Abstract

In this paper a novel fault detection, isolation, and identification (FDI&E) scheme using a coupling diagnosis method with the integration of the model-based method and unsupervised learning algorithm is proposed and developed for monitoring gas turbine sensor faults, which represents an integration of Square Root Cubature Kalman Filters (SRCKF) and an improved Density-Based Spatial Clustering of Application with Noise (DBSCAN) algorithm. A detection indicator produced by SRCKF with a specific hypothesis is used for extracting sensor fault features against process and measurement noise, as well as operating conditions. Then, an improved DBSCAN is implemented based on a voting scheme to detect and isolate the faulty sensors. Finally, a residual-based fault estimation scheme is proposed to track sensor fault evolution and help to judge the types of faults. Moreover, the observability of the model involved is analyzed to verify the stable operation of the FDI&E scheme. Various experiments for single and concurrent sensor fault scenarios in a dual-spool gas turbine prototype during a whole flight mission are conducted to demonstrate the effectiveness of the proposed FDI&E scheme.
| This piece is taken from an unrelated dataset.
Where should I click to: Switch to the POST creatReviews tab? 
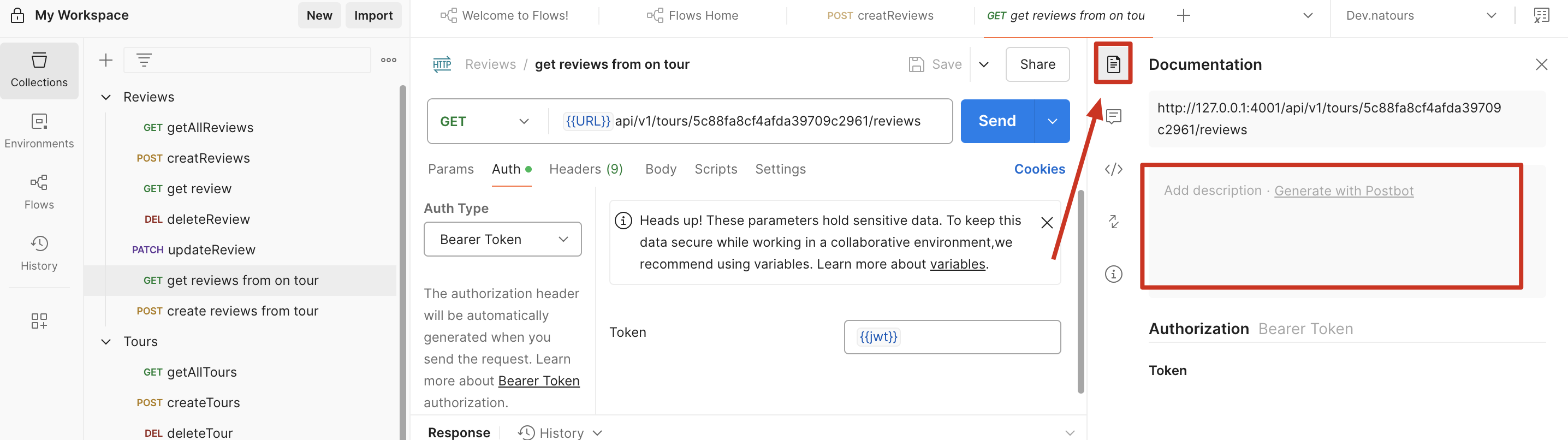[880, 16]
Moreover, comparative studies confirm the superiority of our proposed FDI&E scheme than the existing methods in terms of promptness and robustness of the sensor FDI.

Highlights

  • Gas turbine (GT) engines provide power for airplanes, ships and industrial equipment, and reliable and efficient operation is crucial to their safety and performance

  • When the performance of the sensor degenerates, malfunctions, or fails, there will be a serious impact on the follow-up monitoring, control, or fault diagnosis systems, resulting in misdiagnosis, false alarm and even unexpected GT faults that lead to unplanned maintenance of equipment [2]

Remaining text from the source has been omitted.